Dec 172012
 

stinger-missileI don’t want to get too involved in the gun-control debate, because I don’t actually know which side I support. Obviously fully-automatic weapons should be banned, as should high-capacity magazines, as the only thing they’re good for is indiscriminate mass carnage. Aside from that, I don’t have a strong degree of confidence in either side’s claims.

I am intensely annoyed by one thing though – the occasional refrain by the pro-gun side that the 2nd Amendment is there to protect the American populace from a government-imposed tyranny. This is complete crap, everyone knows it, and yet it’s still brought up sometimes.

Maybe in the day of muskets and cavalry charges this was true (maybe). But it’s obviously absurd to claim that now. Small-caliber handguns cannot compete with a modern military force in any way. A military force can field tanks, long-range artillery, attack helicopters, and unmanned drones. And (aside from the drones) that’s all ancient technology. To actually resist a military incursion the 2nd Amendment would have to allow private citizens to own heavy ordnance and high-explosives at the minimum. Every successful modern resistance has been supplied and/or supported by a foreign nation.

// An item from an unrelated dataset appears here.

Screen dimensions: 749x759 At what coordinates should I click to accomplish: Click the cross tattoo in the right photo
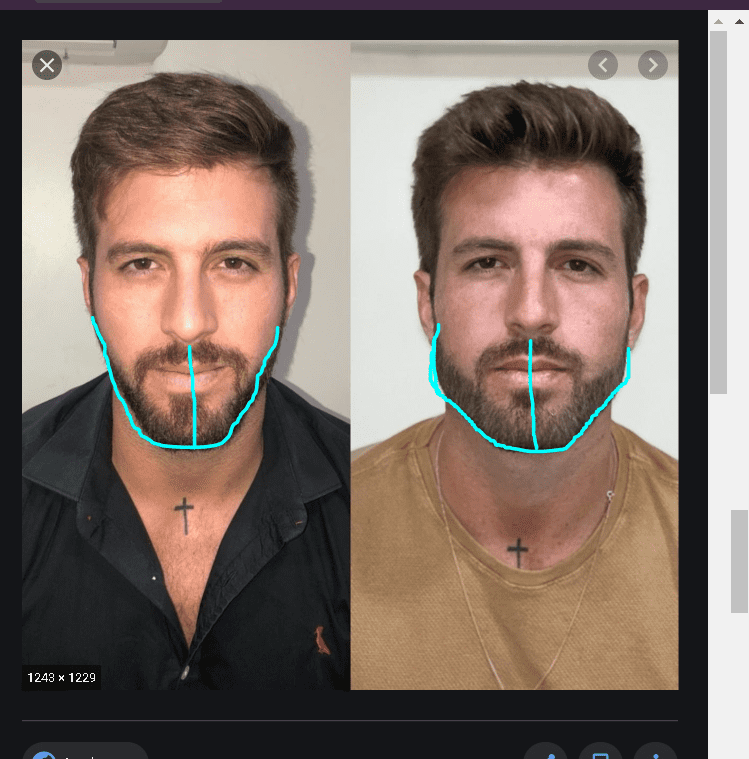518,552
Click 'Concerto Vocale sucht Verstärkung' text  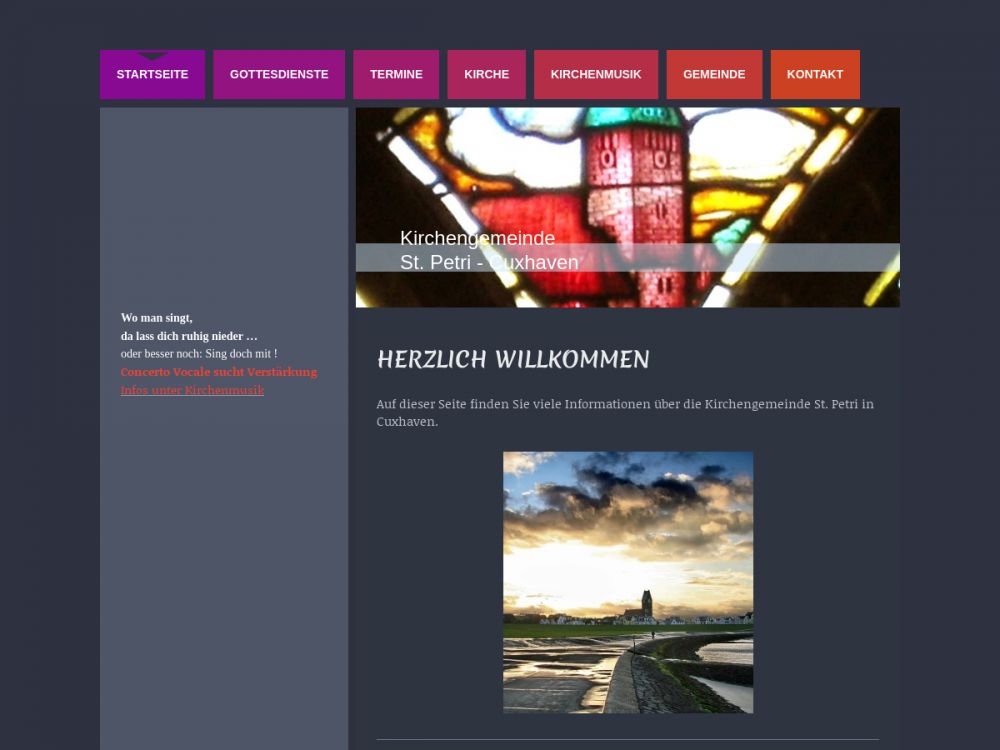[218, 372]
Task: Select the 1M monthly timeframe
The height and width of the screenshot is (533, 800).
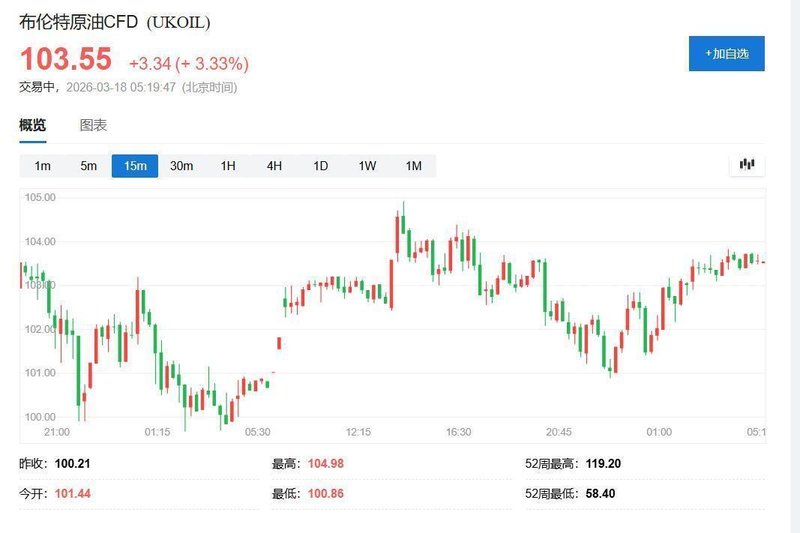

No one believes that the 2nd Amendment SHOULD allow those things. So it’s not about stopping a domestic tyranny. Stop pretending it is.

  3 Responses to “Can We Stop Pretending It’s About Tyranny?”

  1. While mostly your posts are rather insightful, this one is complete rubbish I am afraid. If there ever will be a insurrection on that scale, it would not be a conventional war where tanks, or artillery would be at all useful. It would rather be a guerrilla war, where rebels with small arms would snipe at targets and then retreat. This strategy works very well against even modern armies with the most advanced technology,see for example how hard a time the American army in Afghanistan. And you may say that is a bad example because the American army is far from home and fighting on unfamiliar ground, but see for example the IRA in 1919-21. That is not the best example because it happened a while ago, but the IRA did wage a successful guerrilla war against the UK, a entirely modern nation fighting on its “home ground”. (Successful in that it achieved independence of Ireland from the UK.)

    As you can probably see now, it is not unreasonable to say that the difficulty of rising up like this is proportional to the difficulty of getting guns, even small arms, and so if we want there to be a possibility of such an event happening against a tyrannical government, we would want to make guns easily available. (Note that I do not necessarily agree with the insurrectionists in my examples, but I can imagine a possible situation and a possible rebel cause that I would agree with, in the case of a truly tyrannical government with no real possibility to resolve the situation in a nonviolent way)

    • I know next to nothing about the 1919-21 IRA so I can’t comment on that, but I will point out that Britain (and all the major powers of Europe) had just had their armies and will to fight ground to pieces by WWI.

      I think Afghanistan is a great example for my argument. The picture at the top of this post is an Afghani fighter sporting an American-provided Stinger Missile, which was a major factor in their successful resistance against the Soviets. What causes the majority of American casualties in Afghanistan right now? IEDs. Mortars. Recoilless Rifles. Should any of these be allowed by the 2nd Amendment? If the 2nd Amendment was about arming the populace to stage a guerrilla war against a tyrannical government these should be legal.

      I’m not saying an insurrection is impossible, merely that the weapons that would be needed for such are not (and should not be) protected by the 2nd Amendment, and therefore the 2nd Amendment isn’t about arming the populace for an insurrection. Not anymore.

  2. Fred,

    The ability of the US Military to wage drone warfare makes guerilla-type warfare nigh impossible in the United States.